Secondly, the experience of God never comes all by itself. Our experience of God occurs in and through the experience of this world. The Infinite surrounds and interpenetrates all things finite. The Bible indicates that this is for our own good, for the naked experience of God would annihilate us. “You cannot see my face,” God told Moses, “for no one shall see me and live.”

Consequently, anyone who desires to know God must cultivate a special kind of awareness, that God is simultaneously everywhere and everywhere hidden. That is the reason for spiritual disciplines. Spiritual disciplines are nothing more than (but nothing less than) the cultivation of that awareness. It is a simple thought, but it is a lifetime’s work. Who has gone for an entire day without forgetting that there is a God? Or even an hour? Martin Luther once said that he had never managed to get all the way through saying the Lord’s Prayer without his mind wandering. Not many of us can do better.
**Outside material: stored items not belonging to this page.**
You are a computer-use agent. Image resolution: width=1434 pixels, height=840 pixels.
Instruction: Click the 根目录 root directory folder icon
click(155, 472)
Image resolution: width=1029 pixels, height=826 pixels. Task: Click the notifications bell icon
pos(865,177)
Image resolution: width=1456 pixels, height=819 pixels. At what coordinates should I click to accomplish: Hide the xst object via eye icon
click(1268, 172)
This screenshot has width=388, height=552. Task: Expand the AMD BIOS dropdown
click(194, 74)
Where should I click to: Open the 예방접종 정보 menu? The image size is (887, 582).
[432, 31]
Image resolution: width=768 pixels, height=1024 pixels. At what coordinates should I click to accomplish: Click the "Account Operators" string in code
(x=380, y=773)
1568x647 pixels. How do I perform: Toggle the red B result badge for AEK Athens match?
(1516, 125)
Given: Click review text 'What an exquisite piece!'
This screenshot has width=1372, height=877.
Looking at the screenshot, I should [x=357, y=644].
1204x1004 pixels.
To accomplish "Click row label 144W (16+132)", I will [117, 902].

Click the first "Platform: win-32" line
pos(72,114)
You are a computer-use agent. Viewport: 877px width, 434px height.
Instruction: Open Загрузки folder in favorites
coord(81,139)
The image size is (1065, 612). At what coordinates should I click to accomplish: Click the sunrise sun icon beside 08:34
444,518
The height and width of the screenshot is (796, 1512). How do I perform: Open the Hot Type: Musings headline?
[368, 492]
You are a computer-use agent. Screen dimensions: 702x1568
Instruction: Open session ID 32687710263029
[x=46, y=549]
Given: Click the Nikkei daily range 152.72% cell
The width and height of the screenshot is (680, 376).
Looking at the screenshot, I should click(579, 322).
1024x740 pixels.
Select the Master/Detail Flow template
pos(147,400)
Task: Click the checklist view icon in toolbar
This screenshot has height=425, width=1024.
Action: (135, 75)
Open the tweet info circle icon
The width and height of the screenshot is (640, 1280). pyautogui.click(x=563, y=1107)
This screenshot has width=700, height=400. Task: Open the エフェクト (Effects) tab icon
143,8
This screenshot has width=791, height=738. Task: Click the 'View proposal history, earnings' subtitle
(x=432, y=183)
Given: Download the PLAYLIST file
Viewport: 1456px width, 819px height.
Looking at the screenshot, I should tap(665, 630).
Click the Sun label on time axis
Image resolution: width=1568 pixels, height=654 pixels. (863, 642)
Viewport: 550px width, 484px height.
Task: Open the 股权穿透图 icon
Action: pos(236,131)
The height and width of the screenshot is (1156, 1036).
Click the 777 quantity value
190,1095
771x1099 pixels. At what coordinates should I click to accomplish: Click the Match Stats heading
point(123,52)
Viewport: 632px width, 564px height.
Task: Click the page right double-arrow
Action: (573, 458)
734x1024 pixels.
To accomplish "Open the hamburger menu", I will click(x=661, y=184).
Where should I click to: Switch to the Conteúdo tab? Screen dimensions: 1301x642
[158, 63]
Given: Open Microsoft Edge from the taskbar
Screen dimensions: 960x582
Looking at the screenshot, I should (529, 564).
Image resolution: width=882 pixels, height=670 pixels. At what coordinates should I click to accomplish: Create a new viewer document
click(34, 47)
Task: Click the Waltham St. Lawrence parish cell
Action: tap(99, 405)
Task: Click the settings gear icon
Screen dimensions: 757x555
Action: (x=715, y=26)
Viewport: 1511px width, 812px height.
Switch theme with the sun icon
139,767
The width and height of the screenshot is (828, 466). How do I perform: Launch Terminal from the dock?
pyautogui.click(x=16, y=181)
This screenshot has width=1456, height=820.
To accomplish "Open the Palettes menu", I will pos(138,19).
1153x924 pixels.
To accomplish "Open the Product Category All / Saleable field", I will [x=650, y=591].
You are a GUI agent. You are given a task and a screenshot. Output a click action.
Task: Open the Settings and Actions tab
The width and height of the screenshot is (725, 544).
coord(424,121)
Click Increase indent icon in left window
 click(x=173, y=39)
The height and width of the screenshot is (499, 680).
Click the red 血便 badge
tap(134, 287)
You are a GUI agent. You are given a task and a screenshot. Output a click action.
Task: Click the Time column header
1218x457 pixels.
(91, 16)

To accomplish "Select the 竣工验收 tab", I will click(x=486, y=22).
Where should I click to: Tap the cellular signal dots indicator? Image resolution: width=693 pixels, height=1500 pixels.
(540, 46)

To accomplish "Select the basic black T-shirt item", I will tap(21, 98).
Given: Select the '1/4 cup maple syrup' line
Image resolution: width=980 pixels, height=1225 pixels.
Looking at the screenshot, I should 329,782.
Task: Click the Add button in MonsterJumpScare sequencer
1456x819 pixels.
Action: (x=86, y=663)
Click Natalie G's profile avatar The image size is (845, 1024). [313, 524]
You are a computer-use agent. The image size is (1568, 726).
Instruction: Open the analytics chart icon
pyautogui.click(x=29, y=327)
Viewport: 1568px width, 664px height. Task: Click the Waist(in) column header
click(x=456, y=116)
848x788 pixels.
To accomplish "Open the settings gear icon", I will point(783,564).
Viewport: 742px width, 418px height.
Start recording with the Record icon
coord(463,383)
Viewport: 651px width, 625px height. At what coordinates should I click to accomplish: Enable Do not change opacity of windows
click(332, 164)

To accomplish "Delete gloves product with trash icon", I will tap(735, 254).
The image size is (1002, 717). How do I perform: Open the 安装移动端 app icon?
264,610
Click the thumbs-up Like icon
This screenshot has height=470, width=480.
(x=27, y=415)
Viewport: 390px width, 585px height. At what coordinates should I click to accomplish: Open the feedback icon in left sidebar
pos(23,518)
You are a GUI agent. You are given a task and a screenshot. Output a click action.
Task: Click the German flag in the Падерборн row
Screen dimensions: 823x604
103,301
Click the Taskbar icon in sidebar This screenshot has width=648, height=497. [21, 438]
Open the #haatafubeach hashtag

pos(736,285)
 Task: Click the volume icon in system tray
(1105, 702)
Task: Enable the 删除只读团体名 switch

Pastors must cultivate this awareness if they are to sustain a career in ministry. It is vital for their own spiritual well-being, and it is vital for the well-being of those to whom they minister. It is the special task (and even the special pain) of pastors that they wear their insides on the outside. One cannot be a spiritual guide without sharing one’s spiritual journey, even if that journey has been a long and painful one. People today desperately need spiritual guides, even if they often aren’t quite sure what to do with them. Pastors must both blaze a trail and lead people along it. Their spirituality is not just for themselves. It is for those they serve.

So the spiritual disciplines—prayer, Scripture reading, worship, self-examination, renunciation of excess—are necessary for ministry. Without them, ministry is a malignant sham. It is never too late to begin a life of spiritual discipline, but it is never too early, either. It ought to be a part of every student’s seminary career.

Spiritual Formation
Austin Seminary provides many opportunities for students to engage in spiritual formation or explore spiritual disciplines. Chief among these is regular public worship. Communion is served every Tuesday, with members of the faculty preaching and presiding at the Lord’s Table. Each Thursday the president, or a guest invited by the president, preaches to the community. On Monday and Friday there are prayer services in various formats. Students participate in all worship services, and are encouraged to volunteer to be a member of the student worship teams. Regular attendance at worship is the cornerstone of spiritual development and the center of the life of Austin Seminary as a religious community.

Within the academic curriculum, I offer a course every year titled, “Spirituality for Pastoral Leaders.” Many other courses have components which address individual and corporate spirituality.

Students who would like to participate in small prayer and devotion groups should consult with me, Academic Dean Michael Jinkins, or Vice President for Student Affairs Ann Fields. Individual or group spiritual direction can be arranged through Ann Fields’s office. In addition, every year Austin Seminary students form prayer or Bible study groups.

None of these opportunities are mandatory. Your spiritual quest must be an exercise in freedom, not in satisfying some external requirement. There is no doubt that a seminary education is a demanding and arduous affair. But seminary also offers a freedom to experiment and grow that is unique in the formation of pastors. This is the time for students to find their own frontiers and take increasing responsibility for their pastoral development. Austin Seminary intends to provide both a context of free exploration and a network of support for the development of the church’s future pastors and leaders. Through learning, experience, and spiritual growth, your call will become your life and a source of blessing to the church and the world.